The small warship opens fire, and I take the Dolos into evasive maneuvers, stalling until the temporal calibrator has enough power to send my four-dimensional craft through time.  Soon, we’re landing on the outskirts of a Vahcarian outpost.  I open the exit ramp.

“This is your stop, kid.  I’m wanted around here.”

“Why’d you come then?”

“It’s the friendliest part of Vahcar — plenty of people to care for you.”  I leave the pilot’s seat, rummage through the remaining chest, and toss her a bracelet worth a few thousand credits — room and board for a few years.  “Take care, Cressida.”

The girl stares at the bracelet.  “I won’t forget this.”

I smile.  “C’mon kid, don’t make me kick you out.”

Her feet hit the dirt as the bounty hunter’s cruiser arrives.  I take off, hoping to shake the cruiser in the thermosphere, but a bolt of plasma shoots from the craft directly into the Dolos’s main battery.  I redirect all remaining energy to the temporal calibrator and hover thrusters.  The Dolos slips forward through time until it meets the ground.

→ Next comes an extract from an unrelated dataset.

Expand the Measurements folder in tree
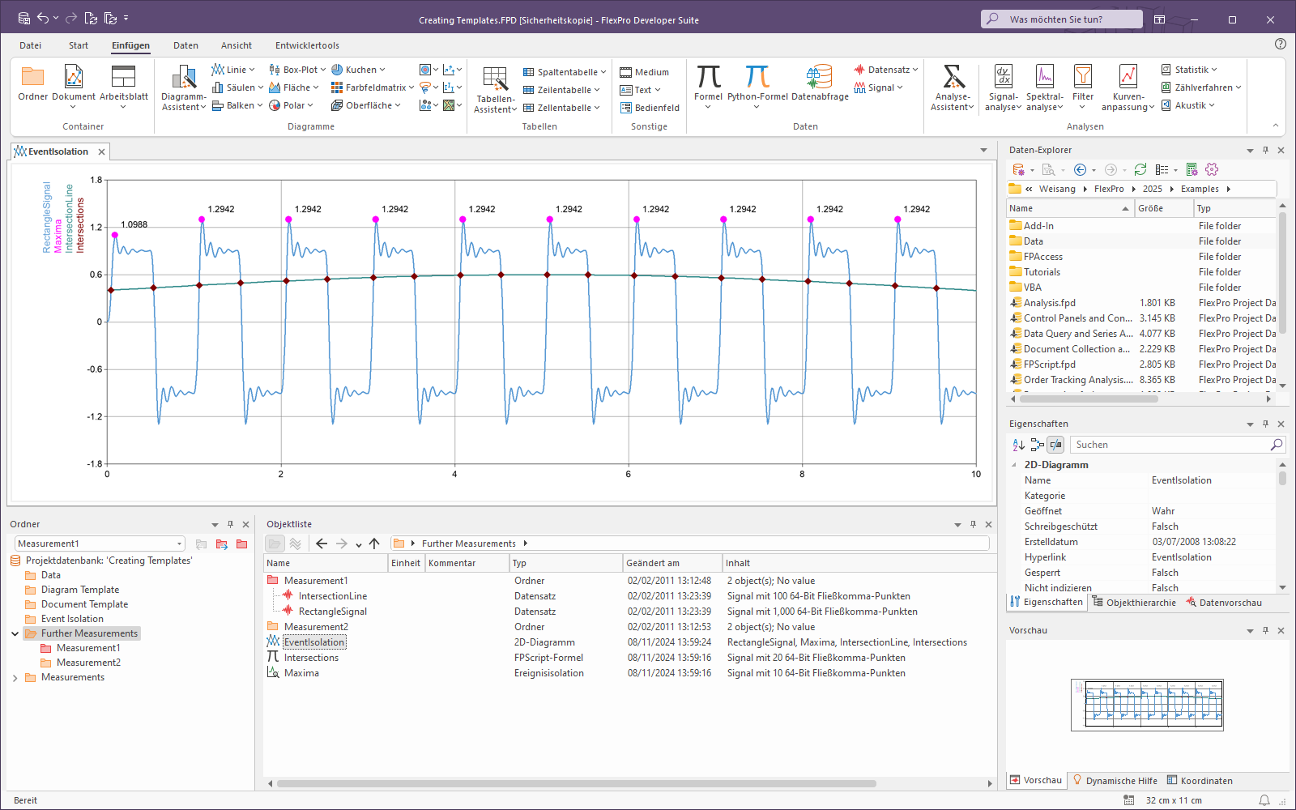 (x=15, y=677)
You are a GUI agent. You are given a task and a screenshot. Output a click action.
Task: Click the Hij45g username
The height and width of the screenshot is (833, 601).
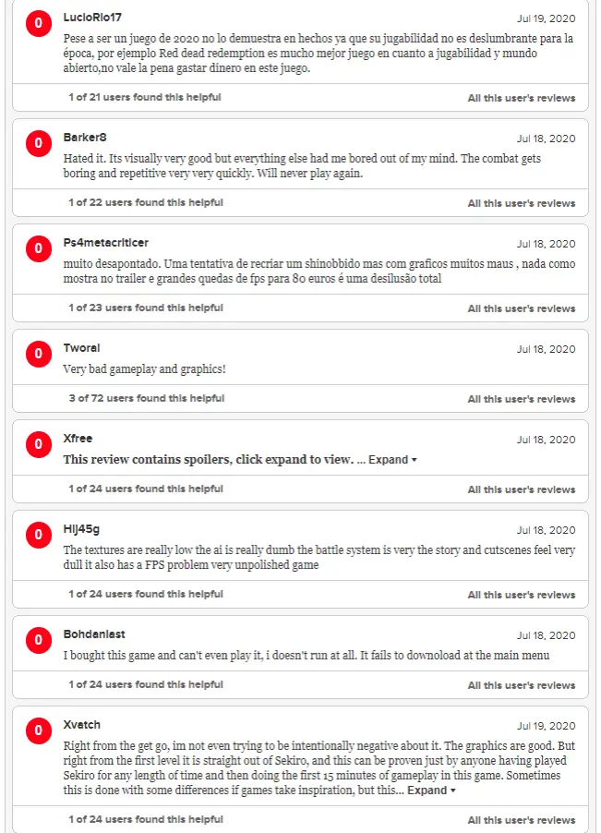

The small Vahcarian settlement has expanded in the twenty years that my ship passed through on its path to the dirt.  Walls surround the colony, and my craft finds itself resting in the outpost’s militia training ground.  A half-dozen gendarmes surround me with their hard-light pistols aimed at my craft’s cockpit.  I display my empty hands as I exit the Dolos.

One minuteman gapes when he sees my face.  “It’s that space pirate.  There’s a bounty on her head for half a million credits!”  He hustles toward me, but his superior’s quarterstaff halts him in his tracks.

“We’re not capturing her,” the commanding officer says, as she strides to the front of the crowd.  “We will repair her craft and give her room and board.  Aurora is an old friend.”

It is only then that I recognize Cressida’s blue eyes.  She’s my age now, after my quick time trip.  She extends her hand.  “Welcome to the colony.”

I grip her hand.  “What can I pay you for your trouble?” She smiles.  “I think people are more valuable than money.”